Diffusé le 22 janvier dernier, le dernier numéro de l'émission « Complément d’enquête » sur France 2 a provoqué une véritable tempête médiatique. Présent dans le teaser, l’ancien ambassadeur de France en Algérie, Xavier Driencourt, a été évincé de la diffusion, ce qui a alimenté des suspicions de censure.
Alors qu'il était bel et bien annoncé dans la bande annonce de l’émission, Driencourt a disparu de l’antenne sans explication, une situation qui a été interprétée par certains comme une volonté délibérée de ne pas laisser entendre son témoignage. L'absence de cet expert des relations franco-algériennes a suscité des interrogations, surtout dans le cadre des tensions diplomatiques actuelles.
Selon des informations relayées par Algérie Patriotique, France Télévisions aurait justifié cette exclusion par un prétendu « manque de créneau horaire ». Le média a précisé que la chaîne aurait opté pour l’interview de l’actuel ambassadeur, Stéphane Romatet, jugée moins tumultueuse et plus en phase avec un objectif d'apaisement entre Paris et Alger. Ce choix a été critiqué, certains considérant qu’il s’agissait davantage d’un mouvement tactique que d’une simple question de programmation.

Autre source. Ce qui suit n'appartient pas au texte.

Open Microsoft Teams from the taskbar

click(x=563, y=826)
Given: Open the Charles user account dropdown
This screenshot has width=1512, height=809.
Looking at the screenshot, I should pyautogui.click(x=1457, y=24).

La polémique a empiré avec des critiques émises par l’Agence de presse officielle algérienne (APS), qui a dénoncé la ligne éditoriale de l’émission comme étant « biaisée ». Dans un communiqué, l'APS a évoqué des « récits tendancieux » et des « révélations infondées » concernant l’Algérie, ainsi que des choix d'intervenants jugés peu représentatifs et légitimes.
Cette situation jette une lumière inquiétante sur le paysage médiatique français et soulève des questions sur la liberté d'expression et la manière dont les informations sont traitées, surtout dans des contextes aussi délicats que les relations entre deux nations.